6. The method of claim 1, wherein the first model is a deep neural network (DNN) model.

7. The method of claim 1, wherein the second model is a deep neural network (DNN) model.

8. The method of claim 1, wherein processing the unstructured data using the first model comprises:

pre-processing, by the computer system, the unstructured data to identify a feature set from within the unstructured data; and

inputting, by the computer system, the feature set to the first model.

9. The method of claim 1, wherein the unstructured data comprises at least one of text and images.

10. The method of claim 1, wherein the first plurality of tuples are derived from test preparation materials for students.

11. A system for training a query-response model comprising:

a first machine learning module including at least one processing device, the machine learning module programmed to:

train a first model using a first plurality of tuples each including text, a question, and an answer;

process unstructured data using the first model to obtain a second plurality of tuples each including a question and an answer; and

a second machine learning module programmed to train a second model using the second plurality of tuples, the second model being a natural language understanding (NLU) model.

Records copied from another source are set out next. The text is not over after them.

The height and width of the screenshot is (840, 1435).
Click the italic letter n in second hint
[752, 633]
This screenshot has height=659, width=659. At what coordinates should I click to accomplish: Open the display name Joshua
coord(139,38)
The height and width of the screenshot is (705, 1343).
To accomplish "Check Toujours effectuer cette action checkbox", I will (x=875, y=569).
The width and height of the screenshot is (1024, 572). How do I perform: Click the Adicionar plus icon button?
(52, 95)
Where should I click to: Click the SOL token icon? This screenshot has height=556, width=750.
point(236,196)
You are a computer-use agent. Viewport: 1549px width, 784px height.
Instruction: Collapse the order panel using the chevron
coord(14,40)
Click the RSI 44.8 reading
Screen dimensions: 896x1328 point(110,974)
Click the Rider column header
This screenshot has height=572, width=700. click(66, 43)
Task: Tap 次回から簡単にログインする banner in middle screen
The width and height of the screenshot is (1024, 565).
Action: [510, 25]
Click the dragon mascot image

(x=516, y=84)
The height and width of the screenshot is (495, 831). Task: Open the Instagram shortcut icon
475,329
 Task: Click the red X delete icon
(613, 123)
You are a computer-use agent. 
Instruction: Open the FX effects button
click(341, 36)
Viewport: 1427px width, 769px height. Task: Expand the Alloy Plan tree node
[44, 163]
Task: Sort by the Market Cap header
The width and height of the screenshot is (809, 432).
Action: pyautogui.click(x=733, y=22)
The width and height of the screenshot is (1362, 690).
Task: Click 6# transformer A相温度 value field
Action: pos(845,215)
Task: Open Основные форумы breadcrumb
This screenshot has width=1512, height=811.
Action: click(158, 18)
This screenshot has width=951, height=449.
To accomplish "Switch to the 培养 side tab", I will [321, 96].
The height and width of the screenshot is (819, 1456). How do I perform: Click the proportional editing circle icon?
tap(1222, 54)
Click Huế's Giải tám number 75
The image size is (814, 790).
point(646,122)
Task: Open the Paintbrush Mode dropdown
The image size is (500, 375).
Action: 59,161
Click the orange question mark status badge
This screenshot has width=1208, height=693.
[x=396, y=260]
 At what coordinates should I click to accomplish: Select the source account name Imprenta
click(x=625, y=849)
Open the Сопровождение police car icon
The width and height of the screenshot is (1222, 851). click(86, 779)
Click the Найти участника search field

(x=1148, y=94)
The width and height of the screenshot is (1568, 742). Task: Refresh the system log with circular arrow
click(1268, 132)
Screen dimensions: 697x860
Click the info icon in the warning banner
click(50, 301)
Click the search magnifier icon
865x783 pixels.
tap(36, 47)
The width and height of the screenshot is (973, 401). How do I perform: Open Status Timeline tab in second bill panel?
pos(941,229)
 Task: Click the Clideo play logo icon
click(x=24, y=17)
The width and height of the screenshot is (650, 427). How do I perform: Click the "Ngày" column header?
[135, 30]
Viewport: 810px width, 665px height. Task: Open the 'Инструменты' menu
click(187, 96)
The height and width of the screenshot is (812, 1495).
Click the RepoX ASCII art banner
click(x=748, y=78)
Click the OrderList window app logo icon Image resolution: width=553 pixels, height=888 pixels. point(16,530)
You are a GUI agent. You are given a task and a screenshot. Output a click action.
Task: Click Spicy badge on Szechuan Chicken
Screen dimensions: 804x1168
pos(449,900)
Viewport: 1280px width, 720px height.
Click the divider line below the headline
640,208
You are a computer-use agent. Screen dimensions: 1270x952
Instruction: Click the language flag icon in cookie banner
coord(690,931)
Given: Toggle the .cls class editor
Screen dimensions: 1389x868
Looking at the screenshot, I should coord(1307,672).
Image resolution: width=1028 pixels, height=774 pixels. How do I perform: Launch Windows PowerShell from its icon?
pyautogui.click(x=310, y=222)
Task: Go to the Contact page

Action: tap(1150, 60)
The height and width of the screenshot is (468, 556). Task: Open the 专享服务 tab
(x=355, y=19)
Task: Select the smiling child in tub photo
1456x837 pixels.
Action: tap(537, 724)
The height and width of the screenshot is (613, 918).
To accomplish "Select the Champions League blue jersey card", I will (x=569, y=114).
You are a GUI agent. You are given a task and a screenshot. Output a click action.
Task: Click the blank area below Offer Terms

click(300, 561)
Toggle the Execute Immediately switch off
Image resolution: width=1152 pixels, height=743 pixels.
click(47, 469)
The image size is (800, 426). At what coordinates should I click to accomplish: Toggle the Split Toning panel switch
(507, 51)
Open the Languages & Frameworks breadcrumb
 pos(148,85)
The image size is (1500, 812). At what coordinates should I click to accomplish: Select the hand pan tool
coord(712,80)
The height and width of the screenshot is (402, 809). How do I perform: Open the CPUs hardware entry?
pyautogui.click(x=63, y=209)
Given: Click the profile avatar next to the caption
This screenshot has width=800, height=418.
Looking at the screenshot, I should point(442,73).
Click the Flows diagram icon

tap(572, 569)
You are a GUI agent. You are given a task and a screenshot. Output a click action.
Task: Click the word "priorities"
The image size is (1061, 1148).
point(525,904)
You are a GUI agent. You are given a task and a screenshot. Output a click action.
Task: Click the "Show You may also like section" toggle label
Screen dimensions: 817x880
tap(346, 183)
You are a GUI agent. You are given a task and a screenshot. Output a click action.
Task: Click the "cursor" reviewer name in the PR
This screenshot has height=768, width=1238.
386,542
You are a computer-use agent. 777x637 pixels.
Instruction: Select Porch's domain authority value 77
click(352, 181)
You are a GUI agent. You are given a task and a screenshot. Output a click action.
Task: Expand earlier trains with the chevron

12. The system of claim 11, wherein the second machine learning module is further programmed to cause the one or more processors to load the second model onto a consumer computing device.

13. The system of claim 12, wherein the consumer computing device is an in-vehicle infotainment (IVI) system mounted in a vehicle.

14. The system of claim 13, wherein the second machine learning module is further programmed to program the IVI system to receive a query, input the query to the second model, and output a response according to the second model.

15. The system of claim 13 wherein the second machine learning module is further programmed to program the IVI system, to input voice queries to the second model and output a response to the query according to the second model.

16. The system of claim 11, wherein the first model is a deep neural network (DNN) model.

17. The system of claim 11, wherein the second model is a deep neural network (DNN) model.

18. The system of claim 11, wherein the first machine learning module is further programmed to process the unstructured data using the first model by:

pre-processing the unstructured data to identify a feature set from within the unstructured data; and

inputting the feature set to the first model.

19. The system of claim 11, wherein the unstructured data comprises at least one of text and images.

20. The system of claim 11, wherein the first machine learning module is further programmed to derive the first plurality of tuples from test preparation materials for students.